Premortem Chronic Traumatic Encephalopathy Diagnoses in Professional Football

Grashow R, Weisskopf MG, Baggish A, Speizer FE, Whittington AJ, Nadler L, Connor A, Keske R, Taylor H, Zafonte R, Pascual-Leone A. Ann Neurol. 2020 Apr 13. doi:10.1002/ana.25747. Online ahead of print.

Full Text Freely Available

Take-Home Message

Clinicians should screen patients with suspected chronic traumatic encephalopathy (CTE)-like symptoms for treatable comorbidities that may contribute to similar symptoms.  


Chronic traumatic encephalopathy (CTE) is a neurodegenerative disease that lacks diagnostic criteria, except after death. However, some clinicians may diagnose former football players with CTE even though other comorbidities may cause similar symptoms (cognitive impairment, depression). Hence, the authors enrolled 3,913 (27%) former National Football League players that participated in the league between 1960-2014 to determine the prevalence of clinician-diagnosed CTE and comorbidities that are related to cognition. Participants completed a survey regarding demographics (e.g., race, age, position), years of play (1-4 seasons, 5-9 season, or 10+ season), diagnosed health conditions (e.g., heart attack, sleep apnea, stroke, dementia, depression), and medications. The authors also asked if a health care provider diagnosed them with CTE. Lastly, the participants completed the Patient Health Questionnaire (PHQ-4) and the Quality of Life in Neurological Disorders to assess depression and cognitive symptoms, respectively. The authors found that almost 3% (108 players) of the participants reported a CTE diagnosis. A diagnosis of CTE was more common than peers among black former players, lineman, and people playing 5-9 years. Further, CTE diagnosis was more likely to be diagnosed along with obesity, sleep apnea, depression, stroke, hypertension, use of prescription pain medication, low testosterone, hypercholesterolemia, dementia, or cognitive impairment.

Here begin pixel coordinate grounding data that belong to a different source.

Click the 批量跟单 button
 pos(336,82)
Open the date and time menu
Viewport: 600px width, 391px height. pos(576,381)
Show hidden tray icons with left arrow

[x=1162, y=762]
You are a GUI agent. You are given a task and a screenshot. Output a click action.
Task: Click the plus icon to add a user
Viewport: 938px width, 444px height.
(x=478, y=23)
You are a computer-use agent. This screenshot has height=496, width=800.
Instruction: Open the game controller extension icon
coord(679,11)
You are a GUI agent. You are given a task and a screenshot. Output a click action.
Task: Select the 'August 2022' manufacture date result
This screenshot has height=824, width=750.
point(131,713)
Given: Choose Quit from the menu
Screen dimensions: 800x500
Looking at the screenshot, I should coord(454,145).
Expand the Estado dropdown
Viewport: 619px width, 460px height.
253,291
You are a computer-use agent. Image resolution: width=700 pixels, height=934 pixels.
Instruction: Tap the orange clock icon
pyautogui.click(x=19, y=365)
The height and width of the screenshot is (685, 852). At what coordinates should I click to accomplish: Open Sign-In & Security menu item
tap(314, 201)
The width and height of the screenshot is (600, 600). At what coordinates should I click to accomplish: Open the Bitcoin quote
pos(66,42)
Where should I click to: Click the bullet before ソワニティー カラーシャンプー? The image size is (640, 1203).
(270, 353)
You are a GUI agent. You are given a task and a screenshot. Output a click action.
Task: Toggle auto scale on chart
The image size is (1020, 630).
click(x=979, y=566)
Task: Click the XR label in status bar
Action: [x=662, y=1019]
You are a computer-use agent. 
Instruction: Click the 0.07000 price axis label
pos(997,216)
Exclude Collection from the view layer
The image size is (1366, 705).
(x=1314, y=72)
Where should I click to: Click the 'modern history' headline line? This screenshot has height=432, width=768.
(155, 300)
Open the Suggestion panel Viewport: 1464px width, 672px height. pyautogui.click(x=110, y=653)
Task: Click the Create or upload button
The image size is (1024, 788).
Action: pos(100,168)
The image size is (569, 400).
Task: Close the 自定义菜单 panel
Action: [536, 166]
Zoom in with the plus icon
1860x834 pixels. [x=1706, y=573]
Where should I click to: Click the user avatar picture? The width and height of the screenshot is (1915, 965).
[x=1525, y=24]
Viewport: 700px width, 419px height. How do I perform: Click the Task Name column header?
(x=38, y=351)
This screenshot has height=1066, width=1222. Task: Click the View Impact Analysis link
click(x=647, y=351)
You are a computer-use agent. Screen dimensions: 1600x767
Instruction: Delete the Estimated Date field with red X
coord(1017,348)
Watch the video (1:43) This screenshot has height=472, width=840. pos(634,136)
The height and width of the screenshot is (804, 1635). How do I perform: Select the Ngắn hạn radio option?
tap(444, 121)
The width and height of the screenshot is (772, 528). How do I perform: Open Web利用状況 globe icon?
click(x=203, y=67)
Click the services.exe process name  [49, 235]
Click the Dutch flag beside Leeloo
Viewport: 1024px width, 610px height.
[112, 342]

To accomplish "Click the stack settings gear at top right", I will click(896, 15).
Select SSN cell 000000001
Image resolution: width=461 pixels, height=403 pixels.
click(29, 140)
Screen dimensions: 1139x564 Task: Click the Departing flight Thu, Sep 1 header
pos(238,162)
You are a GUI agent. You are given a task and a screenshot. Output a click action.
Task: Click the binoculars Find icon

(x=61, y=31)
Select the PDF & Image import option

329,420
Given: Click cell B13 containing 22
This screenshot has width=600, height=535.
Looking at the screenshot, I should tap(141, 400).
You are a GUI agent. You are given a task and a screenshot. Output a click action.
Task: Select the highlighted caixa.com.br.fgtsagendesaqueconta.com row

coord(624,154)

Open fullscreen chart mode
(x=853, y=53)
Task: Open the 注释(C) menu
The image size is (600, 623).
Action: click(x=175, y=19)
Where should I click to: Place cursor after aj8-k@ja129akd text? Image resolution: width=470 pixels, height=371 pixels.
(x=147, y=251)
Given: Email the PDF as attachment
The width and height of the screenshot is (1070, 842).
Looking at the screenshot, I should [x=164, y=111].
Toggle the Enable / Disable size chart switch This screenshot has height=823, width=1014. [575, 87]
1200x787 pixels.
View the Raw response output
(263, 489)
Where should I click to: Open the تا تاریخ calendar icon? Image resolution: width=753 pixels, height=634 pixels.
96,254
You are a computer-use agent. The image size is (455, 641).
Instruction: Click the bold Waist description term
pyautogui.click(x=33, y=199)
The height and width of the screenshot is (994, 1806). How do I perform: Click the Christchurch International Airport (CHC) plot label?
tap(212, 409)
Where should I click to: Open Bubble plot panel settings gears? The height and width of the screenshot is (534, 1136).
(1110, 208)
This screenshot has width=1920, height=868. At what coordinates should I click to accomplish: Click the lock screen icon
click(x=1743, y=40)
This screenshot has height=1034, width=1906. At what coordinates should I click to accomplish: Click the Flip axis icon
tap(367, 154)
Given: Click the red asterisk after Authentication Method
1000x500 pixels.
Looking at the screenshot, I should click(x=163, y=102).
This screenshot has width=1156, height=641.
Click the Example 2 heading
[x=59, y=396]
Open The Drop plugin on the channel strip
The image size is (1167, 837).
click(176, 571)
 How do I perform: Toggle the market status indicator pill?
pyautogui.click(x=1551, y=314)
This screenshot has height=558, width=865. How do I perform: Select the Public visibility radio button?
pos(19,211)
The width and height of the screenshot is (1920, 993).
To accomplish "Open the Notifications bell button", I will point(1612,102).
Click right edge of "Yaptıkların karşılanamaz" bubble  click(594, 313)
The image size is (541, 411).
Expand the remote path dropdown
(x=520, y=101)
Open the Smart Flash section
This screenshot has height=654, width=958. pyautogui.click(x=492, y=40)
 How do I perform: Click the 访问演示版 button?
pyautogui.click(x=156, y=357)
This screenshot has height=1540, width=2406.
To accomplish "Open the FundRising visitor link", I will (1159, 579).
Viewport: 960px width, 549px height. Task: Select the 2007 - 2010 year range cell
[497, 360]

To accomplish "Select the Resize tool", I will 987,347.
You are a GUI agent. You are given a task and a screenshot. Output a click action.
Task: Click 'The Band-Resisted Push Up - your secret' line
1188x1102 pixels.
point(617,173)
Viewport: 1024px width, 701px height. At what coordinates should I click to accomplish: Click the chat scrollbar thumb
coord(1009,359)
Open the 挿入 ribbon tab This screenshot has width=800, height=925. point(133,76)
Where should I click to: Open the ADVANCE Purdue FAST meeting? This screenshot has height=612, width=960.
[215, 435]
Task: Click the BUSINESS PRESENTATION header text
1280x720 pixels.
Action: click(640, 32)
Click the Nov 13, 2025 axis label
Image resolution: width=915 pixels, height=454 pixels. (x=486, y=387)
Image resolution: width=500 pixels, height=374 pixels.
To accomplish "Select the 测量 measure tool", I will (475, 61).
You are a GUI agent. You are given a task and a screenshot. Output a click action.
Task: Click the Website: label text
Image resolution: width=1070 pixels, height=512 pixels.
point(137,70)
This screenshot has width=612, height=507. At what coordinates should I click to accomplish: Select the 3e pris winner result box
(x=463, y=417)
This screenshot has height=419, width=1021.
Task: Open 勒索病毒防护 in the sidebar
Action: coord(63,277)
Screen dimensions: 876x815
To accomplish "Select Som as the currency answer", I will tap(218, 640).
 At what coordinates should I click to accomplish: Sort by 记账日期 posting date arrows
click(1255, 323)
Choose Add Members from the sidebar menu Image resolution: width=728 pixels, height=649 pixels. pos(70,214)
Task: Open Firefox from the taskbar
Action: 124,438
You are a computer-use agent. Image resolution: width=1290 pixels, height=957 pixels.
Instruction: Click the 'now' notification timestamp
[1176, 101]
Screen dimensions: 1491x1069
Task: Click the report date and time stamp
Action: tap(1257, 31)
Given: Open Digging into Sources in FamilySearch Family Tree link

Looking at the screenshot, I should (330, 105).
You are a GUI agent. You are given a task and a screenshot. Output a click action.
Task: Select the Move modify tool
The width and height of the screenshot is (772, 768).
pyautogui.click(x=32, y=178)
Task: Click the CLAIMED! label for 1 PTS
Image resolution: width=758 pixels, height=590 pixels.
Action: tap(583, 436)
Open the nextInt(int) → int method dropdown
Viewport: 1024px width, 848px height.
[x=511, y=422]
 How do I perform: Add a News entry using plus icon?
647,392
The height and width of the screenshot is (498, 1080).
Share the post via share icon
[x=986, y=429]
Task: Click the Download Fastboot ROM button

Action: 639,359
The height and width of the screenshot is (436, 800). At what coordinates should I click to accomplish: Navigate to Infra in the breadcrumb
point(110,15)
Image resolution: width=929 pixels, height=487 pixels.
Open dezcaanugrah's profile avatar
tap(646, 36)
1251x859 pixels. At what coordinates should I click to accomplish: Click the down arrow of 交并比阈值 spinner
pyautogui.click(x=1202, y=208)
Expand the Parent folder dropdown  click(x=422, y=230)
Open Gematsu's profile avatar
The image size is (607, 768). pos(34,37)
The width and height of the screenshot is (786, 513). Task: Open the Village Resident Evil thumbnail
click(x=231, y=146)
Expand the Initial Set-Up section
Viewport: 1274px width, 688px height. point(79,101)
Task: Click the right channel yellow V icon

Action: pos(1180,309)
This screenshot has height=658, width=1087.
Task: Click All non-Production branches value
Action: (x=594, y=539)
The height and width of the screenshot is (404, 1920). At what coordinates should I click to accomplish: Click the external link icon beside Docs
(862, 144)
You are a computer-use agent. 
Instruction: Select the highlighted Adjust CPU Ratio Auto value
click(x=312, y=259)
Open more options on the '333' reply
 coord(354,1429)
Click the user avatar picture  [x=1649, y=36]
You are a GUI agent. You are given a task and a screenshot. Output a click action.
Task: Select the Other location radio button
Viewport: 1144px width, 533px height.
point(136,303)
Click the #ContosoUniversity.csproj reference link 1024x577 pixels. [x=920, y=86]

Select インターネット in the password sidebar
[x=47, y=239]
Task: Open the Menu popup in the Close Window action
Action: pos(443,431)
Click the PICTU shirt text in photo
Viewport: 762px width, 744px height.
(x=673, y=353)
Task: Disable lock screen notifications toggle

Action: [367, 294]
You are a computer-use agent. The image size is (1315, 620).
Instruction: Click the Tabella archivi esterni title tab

The authors found that despite CTE being a postmortem diagnosis, some athletes reported that clinicians diagnosed them with CTE. Furthermore, former athletes who reported a diagnosis of CTE often had other comorbidities that may explain symptoms such as impaired cognition. This is concerning because it suggests that many treatable comorbidities may be overlooked. For example, many comorbidities are known to affect cognition and impact the black population to a greater extent (hypertension, diabetes). However, we should be cautious because the authors relied on self-reported data, which could lead to a misreporting of diagnoses (e.g., under or over-reporting of comorbidities, players confusing clinician diagnosis of CTE rather than self-diagnosis). Furthermore, it is unclear if the clinicians were addressing the treatable comorbidities (e.g., obesity, prescription pain medication, sleep apnea) despite a CTE diagnosis. Currently, since medical professionals cannot diagnosis CTE in a patient nor offer a disease-modifying treatment, there is a need to evaluate former athletes for treatable conditions that demonstrate CTE-linked clinical symptoms to improve their health and wellness.

Questions for Discussion

Have you heard of someone being diagnosed with CTE? Do you think treating these comorbidities could help if someone was suffering from CTE? What do you want to know about CTE diagnosis?